Et sort demain dans la rue, fils d’Adam,
Contemple ce marché de bric-à-brac vivant,
Hommes-vermines à demi-morts, moulus de coups,
Echines cassées et contorsionnées,
Os et peau emmitouflés dans des haillons,
Avec des enfants, tristes estropiés, des femmes
Mortes d’épuisement et rabougries ;
L’essaim de fin d’été, les ailes crépitantes,
Assaille les fenêtres et les portes,
Noircit le seuil de toutes les demeures,
Et des savants pour mendier tendent leurs mains difformes
Exhibent leurs plaies purulentes,
Chacun vante sa camelote,
Et tournant à la dérobée les yeux vers les fenêtres
Comme des chiens battus ou des serfs vers le maître,
Un sou pour une plaie, un sou pour une plaie,
Un sou pour une fille violentée,
Un sou pour la mort d’un vieux père,
Pour le martyre, un sou, d’un jeune homme à marier…

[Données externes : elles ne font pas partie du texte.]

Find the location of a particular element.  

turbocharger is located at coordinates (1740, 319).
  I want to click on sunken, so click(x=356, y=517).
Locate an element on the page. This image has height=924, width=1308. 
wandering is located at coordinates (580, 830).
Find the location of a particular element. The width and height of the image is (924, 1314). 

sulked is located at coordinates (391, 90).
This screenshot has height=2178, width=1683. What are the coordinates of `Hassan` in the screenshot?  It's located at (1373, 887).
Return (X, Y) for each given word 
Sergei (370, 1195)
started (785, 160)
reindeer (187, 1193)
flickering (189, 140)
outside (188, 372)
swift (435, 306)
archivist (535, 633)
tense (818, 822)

Au cimetière ! avec les traîneurs de besaces,
Allez là-bas déterrer les os blanchis
De vos martyrs dans leurs tombes fraîches,
Bourrez vos sacs, à chacun son fardeau
Et parcourez le monde, allez et traînez-vous
De ville en ville où se tient quelque foire,
Partout sous les hautes fenêtres étrangères
Chantez à voix enrouée, ô chantres quémandeurs,
Demandez l’aumône et marchandez et manoeuvrez
Comme jusqu’à ce jour votre chair et vos os.
Il suffit maintenant. Enfuis-toi, homme, enfuis-toi pour toujours
Cours au fond du désert et deviens fou,
Mets en pièces ton âme,
Jette dehors ton cœur pour les chacals,
Laisse ta larme tomber sur les pierres ardentes
Et que ton cri soit englouti par l’ouragan.
Haïm Nahman Bialik, 1903.
Extrait de Anthologie de la poésie yiddish. Le miroir d’un peuple, poésie Gallimard, 2000, poèmes recueillis et traduits du yiddish par Charles Dobzynski.
La première édition de cette anthologie a été publiée chez Gallimard en 1971.